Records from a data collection

########################################

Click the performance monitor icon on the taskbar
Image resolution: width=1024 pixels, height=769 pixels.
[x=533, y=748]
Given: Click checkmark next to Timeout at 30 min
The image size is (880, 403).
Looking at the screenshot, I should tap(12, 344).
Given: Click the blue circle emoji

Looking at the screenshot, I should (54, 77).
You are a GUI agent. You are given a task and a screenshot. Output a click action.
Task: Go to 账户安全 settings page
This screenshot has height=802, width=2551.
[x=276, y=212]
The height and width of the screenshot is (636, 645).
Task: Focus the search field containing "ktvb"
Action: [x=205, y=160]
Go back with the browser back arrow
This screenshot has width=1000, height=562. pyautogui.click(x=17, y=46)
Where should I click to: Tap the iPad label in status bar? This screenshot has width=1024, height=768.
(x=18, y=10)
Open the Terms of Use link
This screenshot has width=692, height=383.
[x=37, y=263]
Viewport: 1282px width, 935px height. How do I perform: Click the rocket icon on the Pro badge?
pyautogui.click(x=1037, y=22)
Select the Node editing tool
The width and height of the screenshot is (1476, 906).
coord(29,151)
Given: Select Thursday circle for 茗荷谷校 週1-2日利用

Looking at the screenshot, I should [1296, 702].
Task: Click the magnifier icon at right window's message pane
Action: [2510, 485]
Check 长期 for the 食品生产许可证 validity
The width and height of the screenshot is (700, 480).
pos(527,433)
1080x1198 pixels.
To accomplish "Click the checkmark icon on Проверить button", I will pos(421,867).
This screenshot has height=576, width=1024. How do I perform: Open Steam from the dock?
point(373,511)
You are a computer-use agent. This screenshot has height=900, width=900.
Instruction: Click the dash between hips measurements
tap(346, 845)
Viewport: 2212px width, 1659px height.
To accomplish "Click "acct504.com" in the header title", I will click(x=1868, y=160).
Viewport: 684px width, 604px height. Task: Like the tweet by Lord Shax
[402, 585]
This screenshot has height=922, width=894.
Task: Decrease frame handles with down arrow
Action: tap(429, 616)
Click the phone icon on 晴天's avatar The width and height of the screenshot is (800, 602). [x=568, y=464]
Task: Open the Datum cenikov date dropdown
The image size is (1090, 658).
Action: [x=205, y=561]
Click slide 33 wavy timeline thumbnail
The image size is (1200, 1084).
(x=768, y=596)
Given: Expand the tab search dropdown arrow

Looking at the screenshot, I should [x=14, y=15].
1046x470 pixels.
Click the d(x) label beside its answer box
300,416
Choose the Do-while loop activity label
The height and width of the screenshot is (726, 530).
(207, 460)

########################################

**PROBLEM**
Give back exactly the lines from the line containing "Click the phone" to the end of the entries, and no other lines.

**RESPONSE**
Click the phone icon on 晴天's avatar The width and height of the screenshot is (800, 602). [x=568, y=464]
Task: Open the Datum cenikov date dropdown
The image size is (1090, 658).
Action: [x=205, y=561]
Click slide 33 wavy timeline thumbnail
The image size is (1200, 1084).
(x=768, y=596)
Given: Expand the tab search dropdown arrow

Looking at the screenshot, I should [x=14, y=15].
1046x470 pixels.
Click the d(x) label beside its answer box
300,416
Choose the Do-while loop activity label
The height and width of the screenshot is (726, 530).
(207, 460)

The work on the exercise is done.